- _Consignes_
A. Recopiez le passage du texte sur les voyages vantés par TikTok compris entre « TRIP LIKE A » et « euros par jour. », ces deux mots inclus.
B. Dans le texte sur les voyages vantés par TikTok, quelle destination est proposée à la place de Santorin ?
C. Rédigez la suite du texte sur les voyages vantés par TikTok à partir de l'endroit où il s'arrête.

- _Texte source_
********************

Pour trouver ton coin de paradis, c’est sur TikTok que ça se passe ! Ici, tous les types de voyages sont permis – pourvu qu’ils restent photogéniques et qualifiables de « bons plans ».
TRIP LIKE A BILLIONAIRE
« Top des adresses à visiter pour les petits budgets », « 50 lieux que tu dois absolument voir dans ta vie », « 3 destinations sous-cotées »… Il est impossible de résister à la déferlante de vidéos TikTok créées pour vous vendre d’irrépressibles envies de prendre l’avion. À force d’images de plages désertes vues du ciel, de marchés où des autochtones bradent des produits locaux en vous souriant à pleines dents et de plats goûteux servis dans de la vaisselle traditionnelle (tellement plus jolie que notre service IKEA), on attrape vite la sensation que là-bas un monde préservé nous attend, et qu’on pourra y vivre notre meilleure vie pour moins de 30 euros par jour.
Vous voulez les gondoles à Venise mais hors de question de faire la queue aux vaporettos ? Allez donc à Annecy profiter de la douceur de ses eaux en été. Vous adoreriez voir la Sagrada Família mais vous n’avez aucune envie d’affronter la colère des Barcelonais contre le surtourisme ? Filez donc à Valence, où les tapas du Barrio del Carmen sont au moins aussi savoureuses. Vous reconnaissez le romantisme des cafés parisiens, mais la foule du Louvre vous coupe toute envie de sourire à La Joconde ? Vous devriez tenter les grands espaces de Slovénie. Sur TikTok, les vidéos #destinationdupes foisonnent. Toutes vous promettent de dépenser moins, de vous éloigner de la foule tout en profitant de sites parfaitement instagrammables. En 2025, on abandonne les blockbusters du tourisme pour aller se répandre à Paros plutôt qu’à Santorin, à Perth plutôt qu’à Sydney, à Palerme plutôt qu’à Lisbonne, à Liverpool plutôt qu’à [sv1] Londres.
« EXTREME DAY TRIPPING »

********************

(Enregistrements)
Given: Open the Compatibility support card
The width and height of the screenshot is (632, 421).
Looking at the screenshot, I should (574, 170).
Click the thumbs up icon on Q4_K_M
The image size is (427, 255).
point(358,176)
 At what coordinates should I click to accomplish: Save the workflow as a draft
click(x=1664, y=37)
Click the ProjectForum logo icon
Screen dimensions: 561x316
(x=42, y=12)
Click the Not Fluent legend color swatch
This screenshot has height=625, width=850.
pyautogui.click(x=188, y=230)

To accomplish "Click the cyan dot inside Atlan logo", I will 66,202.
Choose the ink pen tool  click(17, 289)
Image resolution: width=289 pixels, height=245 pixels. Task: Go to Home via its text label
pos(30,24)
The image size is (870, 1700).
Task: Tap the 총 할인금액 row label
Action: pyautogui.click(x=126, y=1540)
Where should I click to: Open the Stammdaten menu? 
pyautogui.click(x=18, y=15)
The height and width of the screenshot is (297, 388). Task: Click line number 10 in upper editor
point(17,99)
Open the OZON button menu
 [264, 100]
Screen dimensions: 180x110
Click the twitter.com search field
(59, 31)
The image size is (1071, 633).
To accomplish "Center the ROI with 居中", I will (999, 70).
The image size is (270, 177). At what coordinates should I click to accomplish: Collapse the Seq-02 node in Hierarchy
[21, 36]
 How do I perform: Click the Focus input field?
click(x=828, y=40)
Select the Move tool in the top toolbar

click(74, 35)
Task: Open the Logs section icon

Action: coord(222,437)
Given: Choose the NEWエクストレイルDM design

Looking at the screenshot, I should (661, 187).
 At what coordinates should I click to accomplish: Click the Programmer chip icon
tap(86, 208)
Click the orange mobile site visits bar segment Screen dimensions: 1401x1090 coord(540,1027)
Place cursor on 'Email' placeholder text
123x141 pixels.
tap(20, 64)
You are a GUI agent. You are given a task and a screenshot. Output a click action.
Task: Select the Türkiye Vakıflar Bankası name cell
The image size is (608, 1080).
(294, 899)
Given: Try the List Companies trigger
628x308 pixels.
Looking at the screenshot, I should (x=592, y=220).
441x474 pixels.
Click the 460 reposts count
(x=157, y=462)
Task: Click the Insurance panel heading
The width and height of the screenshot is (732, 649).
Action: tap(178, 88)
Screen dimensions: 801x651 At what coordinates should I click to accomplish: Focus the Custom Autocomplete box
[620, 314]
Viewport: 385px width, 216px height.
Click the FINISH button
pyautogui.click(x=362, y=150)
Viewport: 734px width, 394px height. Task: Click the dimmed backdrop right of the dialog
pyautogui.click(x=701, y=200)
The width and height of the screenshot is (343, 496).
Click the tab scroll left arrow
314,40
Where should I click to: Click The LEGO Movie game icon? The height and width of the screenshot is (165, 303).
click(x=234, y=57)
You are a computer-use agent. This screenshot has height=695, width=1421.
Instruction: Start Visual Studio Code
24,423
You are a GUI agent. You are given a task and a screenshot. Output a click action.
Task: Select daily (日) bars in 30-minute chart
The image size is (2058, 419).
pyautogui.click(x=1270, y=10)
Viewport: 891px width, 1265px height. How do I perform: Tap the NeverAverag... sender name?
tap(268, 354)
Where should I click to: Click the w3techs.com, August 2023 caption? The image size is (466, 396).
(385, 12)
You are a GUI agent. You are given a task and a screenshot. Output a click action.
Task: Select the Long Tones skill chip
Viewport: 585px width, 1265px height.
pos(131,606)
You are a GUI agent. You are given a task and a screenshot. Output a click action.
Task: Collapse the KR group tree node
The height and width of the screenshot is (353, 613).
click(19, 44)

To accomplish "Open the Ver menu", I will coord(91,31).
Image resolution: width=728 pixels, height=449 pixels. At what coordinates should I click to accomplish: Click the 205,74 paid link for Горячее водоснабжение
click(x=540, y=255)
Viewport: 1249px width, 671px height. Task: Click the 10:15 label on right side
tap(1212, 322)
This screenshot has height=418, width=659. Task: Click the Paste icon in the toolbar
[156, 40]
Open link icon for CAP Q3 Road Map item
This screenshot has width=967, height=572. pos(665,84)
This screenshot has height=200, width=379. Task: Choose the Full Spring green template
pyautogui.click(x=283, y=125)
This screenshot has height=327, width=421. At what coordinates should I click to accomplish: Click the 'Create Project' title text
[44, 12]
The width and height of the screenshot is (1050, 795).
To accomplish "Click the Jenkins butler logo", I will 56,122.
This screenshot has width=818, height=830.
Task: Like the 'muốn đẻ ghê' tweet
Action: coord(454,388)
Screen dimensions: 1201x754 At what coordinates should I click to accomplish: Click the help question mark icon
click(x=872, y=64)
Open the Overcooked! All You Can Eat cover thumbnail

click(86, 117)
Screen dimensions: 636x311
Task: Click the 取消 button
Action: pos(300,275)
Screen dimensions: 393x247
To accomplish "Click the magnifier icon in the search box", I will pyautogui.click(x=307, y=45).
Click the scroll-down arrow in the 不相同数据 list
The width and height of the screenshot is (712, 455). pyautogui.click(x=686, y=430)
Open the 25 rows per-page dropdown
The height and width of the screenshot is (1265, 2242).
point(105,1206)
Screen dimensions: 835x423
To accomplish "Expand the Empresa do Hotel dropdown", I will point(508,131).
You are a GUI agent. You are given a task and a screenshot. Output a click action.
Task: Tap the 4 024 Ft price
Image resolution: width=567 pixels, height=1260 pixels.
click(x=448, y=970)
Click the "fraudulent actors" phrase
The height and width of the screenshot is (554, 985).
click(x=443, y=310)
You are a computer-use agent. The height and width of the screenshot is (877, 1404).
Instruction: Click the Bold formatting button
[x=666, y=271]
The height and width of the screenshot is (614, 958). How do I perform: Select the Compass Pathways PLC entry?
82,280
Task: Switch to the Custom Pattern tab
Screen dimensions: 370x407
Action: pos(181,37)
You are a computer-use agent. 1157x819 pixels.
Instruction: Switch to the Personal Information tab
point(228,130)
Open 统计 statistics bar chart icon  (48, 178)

********************

- _Réponses_
A.
TRIP LIKE A BILLIONAIRE
« Top des adresses à visiter pour les petits budgets », « 50 lieux que tu dois absolument voir dans ta vie », « 3 destinations sous-cotées »… Il est impossible de résister à la déferlante de vidéos TikTok créées pour vous vendre d’irrépressibles envies de prendre l’avion. À force d’images de plages désertes vues du ciel, de marchés où des autochtones bradent des produits locaux en vous souriant à pleines dents et de plats goûteux servis dans de la vaisselle traditionnelle (tellement plus jolie que notre service IKEA), on attrape vite la sensation que là-bas un monde préservé nous attend, et qu’on pourra y vivre notre meilleure vie pour moins de 30 euros par jour.

B. Paros.

C.
Partir un jour, sans bagage… C’est le concept de « l’extreme day tripping ». On file en avion le matin et on revient chez soi le soir même. Cet aller-retour express est censé vous faire apprécier une destination en moins de vingt-quatre heures, le vrai plaisir étant d’avoir économisé le prix d’une nuit d’hôtel. La tendance nous vient des Britanniques. Chez eux, le réseau ferroviaire est tellement défectueux et coûteux qu’il est souvent plus rentable de prendre l’avion en passant par une capitale étrangère pour passer d’une ville anglaise à une autre. Mais le mouvement est aussi porté par les compagnies low cost qui ont réussi à maintenir leurs prix cassés. Et cela marche : le marché des vols pour des séjours ultracourts s’envole. Après celui de la fast fashion, il faudra sans doute faire le bilan carbone et économique du « fast travel », l’un comme l’autre s’avérant délétères.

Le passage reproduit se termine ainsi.